Ah mais je conseille de lire ce livre tout de même ! Il ne faudrait pas passer à côté non plus !!! :)
Goelen, les avis sur Les Autres sont tellement opposés, et je crois que la redite était une audace prise par l'auteur qui impliquait un double tranchant, soit on aime, soit on déteste ! je pense qu'il faut surtout retenir de ce livre la beauté de l'écriture, et l'exercice de style car c'est un livre qui parle aussi du langage et des mots ... à prendre ou à laisser !!! :)
Aelys, ce fut une plaisir !! :)
Antigone, oui les grands esprits sont toujours en phase !!! et rien ne m'étonne plus venant de ta plume ! (chouette d'y être associée !!)
Emmyne, surtout fais-toi plaisir et griffonne ce petit carnet tout nouveau tout beau qui ne demande qu'à être envahi !!! ;o)
Promis, je tiendrai ma langue pour Millenium, et je ne cautionne pas les spoilers ! Bouche cousue, et je me fendrai d'un "j'ai aimé" ou "j'ai été déçue" (sic) ...
Pour rire !!! :)
Tiens, j'ai acheté Une autobiographie d'Agatha Christie dernièrement (eh oui ça n'arrête jamais !) et ton 'frustrant' me donne des yeux ronds comme des billes ! ... à quoi dois-je m'attendre ? rholala !
Lou, merci et bonne année à toi !
Cathulu, ta librairie devrait fournir des petits paniers, ce serait plus prudent ! à moins d'être une accro à 'je me fais des biscotos' ???
Sophie, oui surtout ne cherche pas à connaître l'histoire exactement ! laisse-toi guider et envahir et tu tomberas de ta chaise !!! :)
Et je suis d'accord pour le petit livre d'A. Marietta. A préconiser pour les vacances, de la détente et zou ! on n'en parle plus !
Véro, bonnes lectures alors ! :))
j'ai bcp aimé : une promesse et puisque rien ne dure, lu en 2007.
deux valeurs sûres !!! :)
Dans ta sélection, j'ai lu "Puisque rien ne dure" qui m'avait fait une forte impression et "Café viennois" qui m'avait un peu ennuyée.
Je ne suis pas allée au bout de "Samedi" que j'ai trouvé trop lent à démarrer, ennuyeux et un peu confus mais je vais essayer de lire un autre titre de cet auteur.
Ton article sur Ishiguro m'intrigue beaucoup...Je note!
Et il faudrait que je lise enfin du Indridason!
Que de livres à découvrir! :)
Oui, Finette, pour lire Indridason il te faut commencer par La Cité des Jarres et faire ainsi connaissance avec ce tombeur d'Erlendur - haem, on repassera pour la côte de séduction, mais bon ... :)

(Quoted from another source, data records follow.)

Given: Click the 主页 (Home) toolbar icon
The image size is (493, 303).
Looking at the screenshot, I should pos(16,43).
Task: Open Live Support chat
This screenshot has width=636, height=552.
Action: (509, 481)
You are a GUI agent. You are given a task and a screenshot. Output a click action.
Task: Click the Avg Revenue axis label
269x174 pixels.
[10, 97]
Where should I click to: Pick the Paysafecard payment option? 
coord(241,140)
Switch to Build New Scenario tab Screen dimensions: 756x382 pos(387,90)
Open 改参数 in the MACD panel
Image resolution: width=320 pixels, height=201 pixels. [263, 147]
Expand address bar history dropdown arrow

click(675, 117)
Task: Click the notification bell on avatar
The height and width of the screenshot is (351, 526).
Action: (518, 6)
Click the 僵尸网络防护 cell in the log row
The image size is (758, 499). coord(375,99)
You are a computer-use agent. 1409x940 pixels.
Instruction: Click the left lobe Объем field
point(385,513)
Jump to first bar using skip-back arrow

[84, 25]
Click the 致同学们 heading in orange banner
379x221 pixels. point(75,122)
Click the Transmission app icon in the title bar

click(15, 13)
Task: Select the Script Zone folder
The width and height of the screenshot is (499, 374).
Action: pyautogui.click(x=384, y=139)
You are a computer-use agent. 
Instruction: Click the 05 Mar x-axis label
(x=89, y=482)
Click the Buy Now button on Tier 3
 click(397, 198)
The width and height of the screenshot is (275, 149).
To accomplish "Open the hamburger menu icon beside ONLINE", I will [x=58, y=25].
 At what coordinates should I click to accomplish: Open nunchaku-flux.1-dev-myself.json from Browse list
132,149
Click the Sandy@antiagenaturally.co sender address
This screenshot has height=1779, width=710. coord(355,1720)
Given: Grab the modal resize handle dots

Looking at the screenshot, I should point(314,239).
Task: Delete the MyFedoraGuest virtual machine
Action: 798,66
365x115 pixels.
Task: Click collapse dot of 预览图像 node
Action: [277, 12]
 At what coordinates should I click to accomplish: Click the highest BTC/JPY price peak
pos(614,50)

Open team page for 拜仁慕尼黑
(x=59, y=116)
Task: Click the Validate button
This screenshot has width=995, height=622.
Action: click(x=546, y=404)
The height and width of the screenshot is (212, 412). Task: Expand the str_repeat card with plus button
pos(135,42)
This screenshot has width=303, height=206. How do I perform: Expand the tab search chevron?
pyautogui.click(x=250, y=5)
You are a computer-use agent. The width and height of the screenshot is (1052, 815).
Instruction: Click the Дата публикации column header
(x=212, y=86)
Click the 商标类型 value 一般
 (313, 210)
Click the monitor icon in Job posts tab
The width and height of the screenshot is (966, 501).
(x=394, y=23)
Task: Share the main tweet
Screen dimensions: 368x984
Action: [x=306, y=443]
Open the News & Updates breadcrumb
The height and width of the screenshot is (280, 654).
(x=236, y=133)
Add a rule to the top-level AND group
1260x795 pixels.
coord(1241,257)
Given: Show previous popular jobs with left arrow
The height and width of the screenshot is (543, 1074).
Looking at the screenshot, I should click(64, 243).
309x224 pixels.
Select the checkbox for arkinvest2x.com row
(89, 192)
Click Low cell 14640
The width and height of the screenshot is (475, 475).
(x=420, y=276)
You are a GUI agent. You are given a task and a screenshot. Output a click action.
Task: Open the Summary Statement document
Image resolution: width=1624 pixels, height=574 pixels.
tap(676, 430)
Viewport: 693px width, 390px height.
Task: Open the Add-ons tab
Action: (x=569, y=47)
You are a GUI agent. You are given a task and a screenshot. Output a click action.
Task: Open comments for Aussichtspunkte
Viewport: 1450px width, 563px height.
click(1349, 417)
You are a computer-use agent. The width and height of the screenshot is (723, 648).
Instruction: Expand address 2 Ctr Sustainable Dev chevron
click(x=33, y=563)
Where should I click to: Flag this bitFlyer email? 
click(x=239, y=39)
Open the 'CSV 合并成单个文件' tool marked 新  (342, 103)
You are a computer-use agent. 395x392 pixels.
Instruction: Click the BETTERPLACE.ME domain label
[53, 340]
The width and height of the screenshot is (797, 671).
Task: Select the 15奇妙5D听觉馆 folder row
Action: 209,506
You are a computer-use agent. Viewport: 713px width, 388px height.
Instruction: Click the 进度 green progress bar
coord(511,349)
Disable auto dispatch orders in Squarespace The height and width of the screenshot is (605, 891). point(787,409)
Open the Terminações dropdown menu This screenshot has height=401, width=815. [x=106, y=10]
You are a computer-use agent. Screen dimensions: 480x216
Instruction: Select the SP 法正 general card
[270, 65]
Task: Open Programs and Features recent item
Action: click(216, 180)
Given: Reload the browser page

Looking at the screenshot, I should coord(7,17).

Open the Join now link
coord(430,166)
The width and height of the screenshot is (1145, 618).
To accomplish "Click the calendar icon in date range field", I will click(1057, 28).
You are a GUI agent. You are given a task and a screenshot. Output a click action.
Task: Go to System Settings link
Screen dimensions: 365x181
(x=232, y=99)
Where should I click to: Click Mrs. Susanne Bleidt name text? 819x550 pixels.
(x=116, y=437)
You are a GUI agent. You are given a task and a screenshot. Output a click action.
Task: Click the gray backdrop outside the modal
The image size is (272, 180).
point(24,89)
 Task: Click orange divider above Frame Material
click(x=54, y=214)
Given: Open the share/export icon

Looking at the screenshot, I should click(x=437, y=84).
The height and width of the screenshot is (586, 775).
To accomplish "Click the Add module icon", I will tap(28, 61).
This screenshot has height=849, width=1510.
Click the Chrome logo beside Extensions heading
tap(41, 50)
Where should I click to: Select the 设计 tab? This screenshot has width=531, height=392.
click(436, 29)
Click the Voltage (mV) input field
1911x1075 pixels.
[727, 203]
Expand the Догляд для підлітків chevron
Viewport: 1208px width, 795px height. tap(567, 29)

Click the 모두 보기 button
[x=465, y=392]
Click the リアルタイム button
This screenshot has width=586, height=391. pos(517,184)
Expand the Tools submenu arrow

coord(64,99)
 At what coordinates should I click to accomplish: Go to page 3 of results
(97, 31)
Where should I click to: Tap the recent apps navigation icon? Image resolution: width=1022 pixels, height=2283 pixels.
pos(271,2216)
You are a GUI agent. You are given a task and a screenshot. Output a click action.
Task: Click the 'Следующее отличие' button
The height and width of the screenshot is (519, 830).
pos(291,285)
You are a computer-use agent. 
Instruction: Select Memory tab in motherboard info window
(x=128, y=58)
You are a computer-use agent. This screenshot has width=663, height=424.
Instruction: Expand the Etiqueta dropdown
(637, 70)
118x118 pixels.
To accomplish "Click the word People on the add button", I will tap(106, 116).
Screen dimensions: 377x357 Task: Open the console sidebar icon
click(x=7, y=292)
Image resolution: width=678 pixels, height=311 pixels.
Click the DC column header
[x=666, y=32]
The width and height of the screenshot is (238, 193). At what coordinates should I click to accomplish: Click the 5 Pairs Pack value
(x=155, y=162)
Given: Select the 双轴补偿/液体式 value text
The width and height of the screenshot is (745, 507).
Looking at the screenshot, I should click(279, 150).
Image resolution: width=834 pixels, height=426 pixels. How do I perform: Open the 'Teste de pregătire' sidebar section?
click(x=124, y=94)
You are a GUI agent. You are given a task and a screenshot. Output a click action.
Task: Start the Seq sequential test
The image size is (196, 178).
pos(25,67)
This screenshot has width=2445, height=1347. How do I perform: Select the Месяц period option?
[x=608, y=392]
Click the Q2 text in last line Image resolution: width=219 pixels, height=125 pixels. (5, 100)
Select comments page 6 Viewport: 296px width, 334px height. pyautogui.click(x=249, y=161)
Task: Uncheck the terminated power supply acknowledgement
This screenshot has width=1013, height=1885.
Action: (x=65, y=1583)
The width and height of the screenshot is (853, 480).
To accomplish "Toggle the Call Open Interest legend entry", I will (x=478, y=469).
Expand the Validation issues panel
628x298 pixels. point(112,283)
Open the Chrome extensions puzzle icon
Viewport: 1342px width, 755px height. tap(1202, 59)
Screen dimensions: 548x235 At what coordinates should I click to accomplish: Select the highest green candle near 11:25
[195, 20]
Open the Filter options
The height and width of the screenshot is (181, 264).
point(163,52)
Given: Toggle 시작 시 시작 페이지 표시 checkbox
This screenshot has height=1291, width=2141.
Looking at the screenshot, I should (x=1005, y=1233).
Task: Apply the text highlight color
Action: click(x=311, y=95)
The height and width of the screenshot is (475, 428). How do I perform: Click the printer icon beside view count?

Quant à Ian McEwan, tu peux retenter avec "Un bonheur de rencontre" !!!!
J'en ai lu 3 :
Aupres de moi toujours : c'est un livre qui reste, qui marque....c'est tres fort et envoutant comme beaucoup de ces livres mais cette fin est presque baclée ou décevante ou je ne sais pas mais je suis restée sur un gout de trop peu, c'est une véritable chute qui ne m'a pas semble à la hauteur du reste...
Personnages désesperés : gifle est le mot qui me vient à l'esprit - une lecture apre.
N'attendez pas trop longtemps :facile, pas aussi charmant et plaisant que Gavalda, un bon petit livre de vacances qui se lit sans y penser
Voila c'etait juste mon avis.....pour participer
Ce n'est pas juste ton avis, c'est très important aussi !!!
Et nous partageons les mêmes impressions, en gros, et au bout du compte ! ;o))
J'avais repéré La voix. Mais Puisque rien ne dure me tente fort aussi!
Bonjour Maijo ! "Puisque rien ne dure" est un roman bouleversant !
"La Voix" s'inscrit dans une 'série', donc il est préférable de connaître Erlendur dans Une femme en vert par exemple (ce n'est que le deuxième, mais il est meilleur que La Cité des jarres !).
J'ai lu aujourd'hui "A perte de vue" et j'ai plutôt bien aimée. Cependant je trouve que la fin est quelques peu baclée.. et puis quelques questions demeurent.. Mais comment puis-je les poser ici sans dévoiler les mystères du livre??
J'aurai aimée avoir le point de vue de ceux qui l'ont lu.